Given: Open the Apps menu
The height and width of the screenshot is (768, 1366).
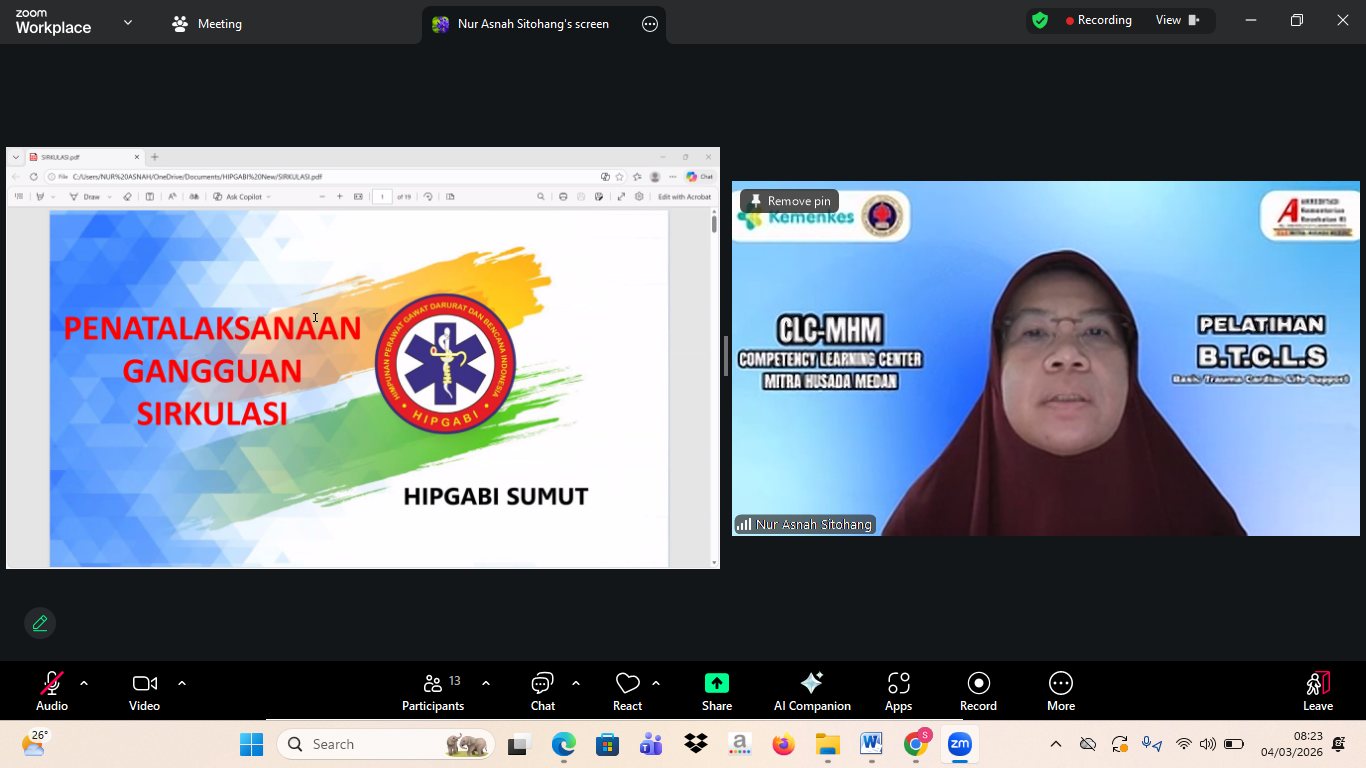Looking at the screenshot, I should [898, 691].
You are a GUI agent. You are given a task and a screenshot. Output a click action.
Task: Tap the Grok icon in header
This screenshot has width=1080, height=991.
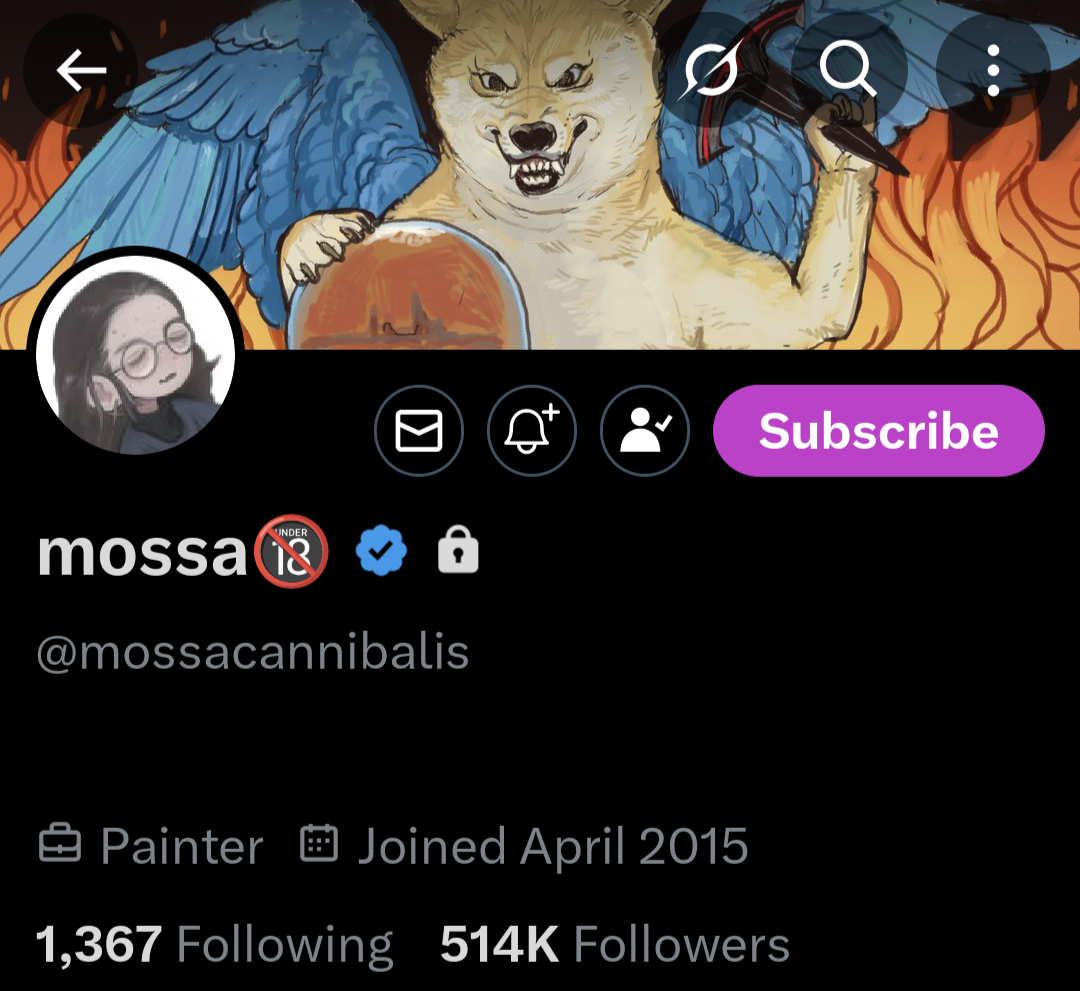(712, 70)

========

Reproduce the whole listing exactly, but not the images in it.

TASK RESPONSE.
Given: Open the Apps menu
The height and width of the screenshot is (768, 1366).
Looking at the screenshot, I should [898, 691].
You are a GUI agent. You are given a task and a screenshot. Output a click action.
Task: Tap the Grok icon in header
This screenshot has width=1080, height=991.
(712, 70)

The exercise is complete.